[Stored data]
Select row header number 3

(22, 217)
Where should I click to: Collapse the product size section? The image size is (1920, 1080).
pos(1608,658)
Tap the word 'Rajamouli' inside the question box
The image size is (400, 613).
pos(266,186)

[Exercise prompt] Starting at the line with "Where should I", print each remaining line of the listing above exactly as it appears.

[Reply]
Where should I click to: Collapse the product size section? The image size is (1920, 1080).
pos(1608,658)
Tap the word 'Rajamouli' inside the question box
The image size is (400, 613).
pos(266,186)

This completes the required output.